A little back from the high road there stands a house which is called ‘Hemgard.’ Perhaps you remember the two beautiful mountain ash trees by the reddish-brown palings, and the high gate, and the garden with the beautiful barberry bushes which are always the first to become grown in spring, and which in summer are weighed down with their beautiful berries.
Behind the garden there is a hedge with tall aspens which rustle in the morning wind, behind the hedge is a road, behind the road is a wood, and behind the wood the wide world.
But on the other side of the garden there is a lake, and beyond the lake is a village, and all around stretch meadows and fields, now yellow, now green.
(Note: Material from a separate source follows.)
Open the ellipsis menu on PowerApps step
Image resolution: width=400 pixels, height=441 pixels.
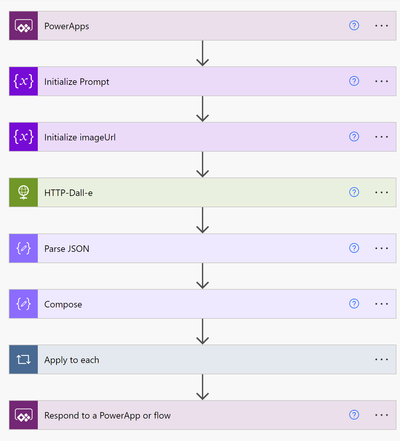pos(381,26)
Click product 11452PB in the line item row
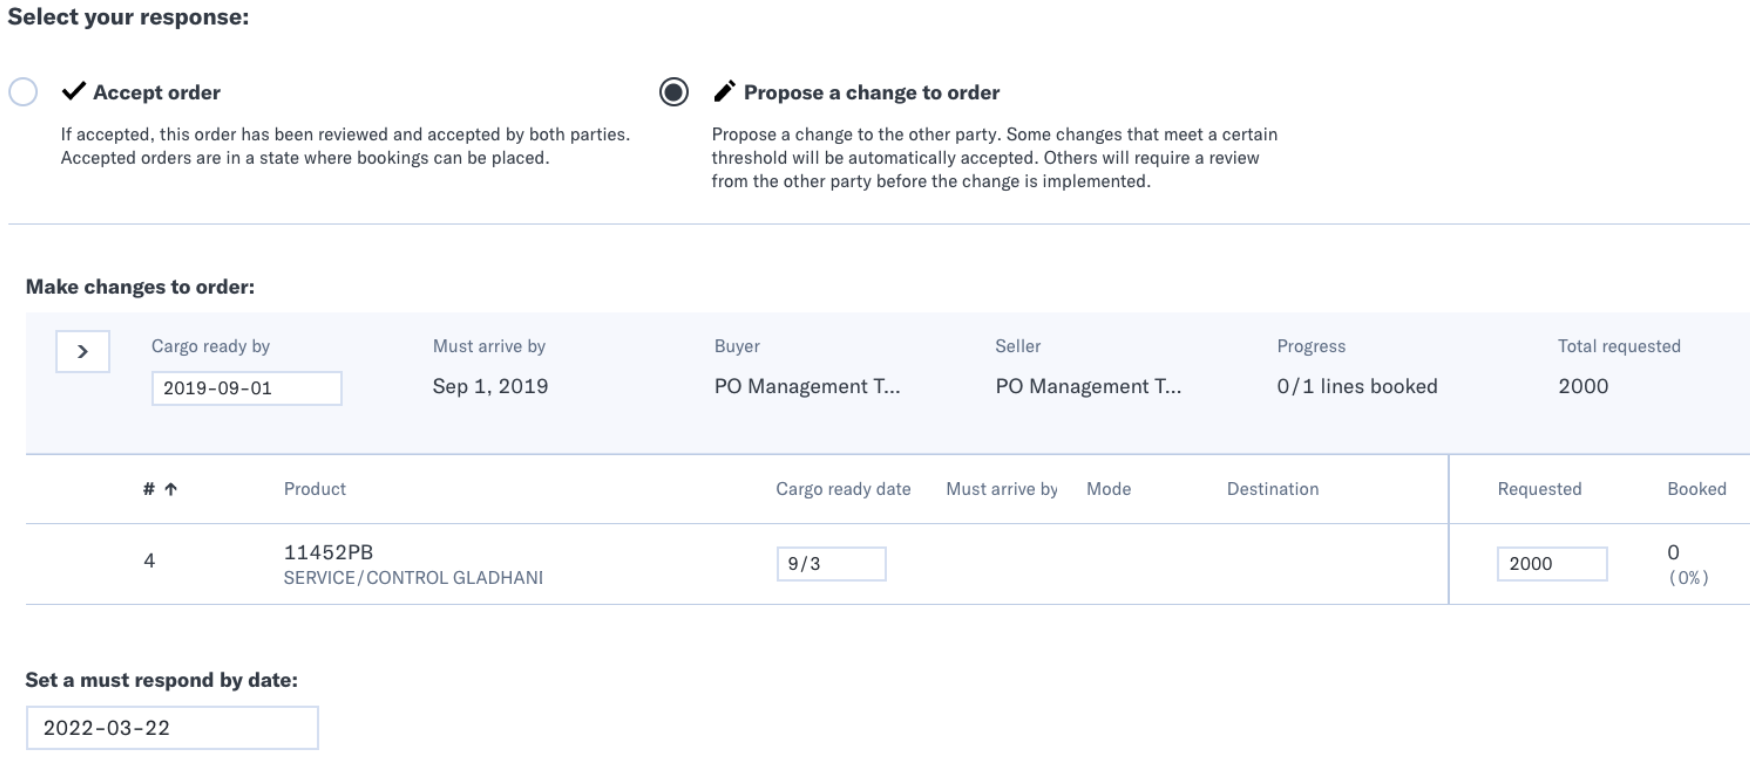The height and width of the screenshot is (768, 1750). point(328,552)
In the pretty house, which has white window-frames, a neat porch and clean steps, which are always strewn with finely-cut juniper leaves, Walter’s parents live. His brother Frederick, his sister Lotta, old Lena, Jonah, Caro and Bravo, Putte and Murre, and Kuckeliku.
Caro lives in the dog house, Bravo in the stable, Putte with the stableman, Murre a little here and a little there, and Kuckeliku lives in the hen house, that is his kingdom.
Walter is six years old, and he must soon begin to go to school. He cannot read yet, but he can do many other things. He can turn cartwheels, stand on his head, ride see-saw, throw snowballs, play ball, crow like a cock, eat bread and butter and drink sour milk, tear his trousers, wear holes in his elbows, break the crockery in pieces, throw balls through the windowpanes, draw old men on important papers, walk over the flower-beds, eat himself sick with gooseberries, and be well after a whipping. For the rest he has a good heart but a bad memory, and forgets his father’s and his mother’s admonitions, and so often gets into trouble and meets with adventures, as you shall hear, but first of all I must tell you how brave he was and how he hunted wolves.
Once in the spring, a little before Midsummer, Walter heard that there were a great many wolves in the wood, and that pleased him. He was wonderfully brave when he was in the midst of his companions or at home with his brothers and sister, then he used often to say ‘One wolf is nothing, there ought to be at least four.’
When he wrestled with Klas Bogenstrom or Frithiof Waderfelt and struck them in the back, he would say ‘That is what I shall do to a wolf!’ and when he shot arrows at Jonas and they rattled against his sheepskin coat he would say: ‘That is how I should shoot you if you were a wolf!’
Indeed, some thought that the brave boy boasted a little; but one must indeed believe him since he said so himself. So Jonas and Lena used to say of him ‘Look, there goes Walter, who shoots the wolves.’ And other boys and girls would say ‘Look, there goes brave Walter, who is brave enough to fight with four.’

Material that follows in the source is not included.